RECORD EXCERPTS Start Marker

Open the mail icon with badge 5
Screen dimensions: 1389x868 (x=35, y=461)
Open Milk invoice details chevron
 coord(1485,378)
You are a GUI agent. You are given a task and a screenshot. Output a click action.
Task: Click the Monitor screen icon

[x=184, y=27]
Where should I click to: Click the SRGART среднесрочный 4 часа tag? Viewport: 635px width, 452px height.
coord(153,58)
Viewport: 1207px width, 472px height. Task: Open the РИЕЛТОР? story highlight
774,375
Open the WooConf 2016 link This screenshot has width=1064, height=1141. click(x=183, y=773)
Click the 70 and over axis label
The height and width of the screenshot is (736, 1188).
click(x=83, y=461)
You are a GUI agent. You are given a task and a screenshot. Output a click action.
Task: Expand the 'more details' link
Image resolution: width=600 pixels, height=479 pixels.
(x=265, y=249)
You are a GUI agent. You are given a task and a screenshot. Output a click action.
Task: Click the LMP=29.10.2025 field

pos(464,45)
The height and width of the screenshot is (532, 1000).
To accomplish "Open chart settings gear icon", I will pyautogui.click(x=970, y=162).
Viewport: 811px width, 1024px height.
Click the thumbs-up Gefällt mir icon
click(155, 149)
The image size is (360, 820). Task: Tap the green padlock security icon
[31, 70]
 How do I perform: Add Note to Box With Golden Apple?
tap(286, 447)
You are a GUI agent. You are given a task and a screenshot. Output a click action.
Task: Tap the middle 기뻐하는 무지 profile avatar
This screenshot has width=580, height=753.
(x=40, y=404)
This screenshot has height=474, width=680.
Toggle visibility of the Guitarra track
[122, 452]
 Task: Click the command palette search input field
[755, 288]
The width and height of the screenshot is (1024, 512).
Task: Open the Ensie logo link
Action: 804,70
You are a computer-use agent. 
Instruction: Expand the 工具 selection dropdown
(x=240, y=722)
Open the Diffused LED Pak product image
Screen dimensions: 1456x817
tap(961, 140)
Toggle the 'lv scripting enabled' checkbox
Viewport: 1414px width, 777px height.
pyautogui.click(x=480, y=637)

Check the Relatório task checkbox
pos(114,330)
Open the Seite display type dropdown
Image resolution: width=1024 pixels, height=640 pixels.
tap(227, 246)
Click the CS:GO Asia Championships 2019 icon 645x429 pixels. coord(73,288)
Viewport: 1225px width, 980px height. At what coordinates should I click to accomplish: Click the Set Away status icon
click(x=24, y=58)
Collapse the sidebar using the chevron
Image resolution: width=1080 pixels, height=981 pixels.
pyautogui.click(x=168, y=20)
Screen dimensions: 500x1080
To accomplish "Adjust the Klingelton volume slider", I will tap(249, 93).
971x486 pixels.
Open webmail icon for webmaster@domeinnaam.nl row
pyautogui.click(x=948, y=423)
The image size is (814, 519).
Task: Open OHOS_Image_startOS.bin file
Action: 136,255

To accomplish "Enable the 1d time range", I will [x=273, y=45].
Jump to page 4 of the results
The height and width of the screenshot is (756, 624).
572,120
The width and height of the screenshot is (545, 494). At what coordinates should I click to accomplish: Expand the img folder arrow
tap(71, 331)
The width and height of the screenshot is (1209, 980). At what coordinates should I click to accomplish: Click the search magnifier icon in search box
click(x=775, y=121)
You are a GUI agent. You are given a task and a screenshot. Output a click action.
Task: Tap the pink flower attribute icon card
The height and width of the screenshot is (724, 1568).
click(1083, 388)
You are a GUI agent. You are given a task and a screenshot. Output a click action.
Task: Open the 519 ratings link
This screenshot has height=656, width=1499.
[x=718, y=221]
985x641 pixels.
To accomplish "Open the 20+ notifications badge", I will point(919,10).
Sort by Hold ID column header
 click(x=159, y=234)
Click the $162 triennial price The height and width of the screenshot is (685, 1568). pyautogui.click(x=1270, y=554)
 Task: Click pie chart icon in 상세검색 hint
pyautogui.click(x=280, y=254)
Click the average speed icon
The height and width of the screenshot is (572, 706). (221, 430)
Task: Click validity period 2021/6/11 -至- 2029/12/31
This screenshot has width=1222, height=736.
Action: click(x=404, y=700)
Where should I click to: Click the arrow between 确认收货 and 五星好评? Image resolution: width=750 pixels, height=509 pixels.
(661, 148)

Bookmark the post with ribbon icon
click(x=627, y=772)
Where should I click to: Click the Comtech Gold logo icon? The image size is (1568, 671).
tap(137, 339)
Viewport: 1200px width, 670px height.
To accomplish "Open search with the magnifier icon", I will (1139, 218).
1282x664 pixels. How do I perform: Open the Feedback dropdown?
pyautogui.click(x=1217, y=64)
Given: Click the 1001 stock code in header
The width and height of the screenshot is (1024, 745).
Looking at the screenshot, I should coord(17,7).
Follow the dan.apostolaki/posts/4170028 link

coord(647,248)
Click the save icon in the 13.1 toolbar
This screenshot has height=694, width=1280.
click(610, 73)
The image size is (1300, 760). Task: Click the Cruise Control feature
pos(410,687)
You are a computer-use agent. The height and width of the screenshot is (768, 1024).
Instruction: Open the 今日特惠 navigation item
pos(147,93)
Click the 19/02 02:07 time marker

RECORD EXCERPTS End Marker

### HOW TO COMPLETE THIS TASK
Sift through the material above and copy the lines that contain the word "will".

### FINISHED EXERCISE
To accomplish "Open chart settings gear icon", I will pyautogui.click(x=970, y=162).
To accomplish "Adjust the Klingelton volume slider", I will tap(249, 93).
To accomplish "Enable the 1d time range", I will [x=273, y=45].
To accomplish "Open the 20+ notifications badge", I will point(919,10).
To accomplish "Open search with the magnifier icon", I will (1139, 218).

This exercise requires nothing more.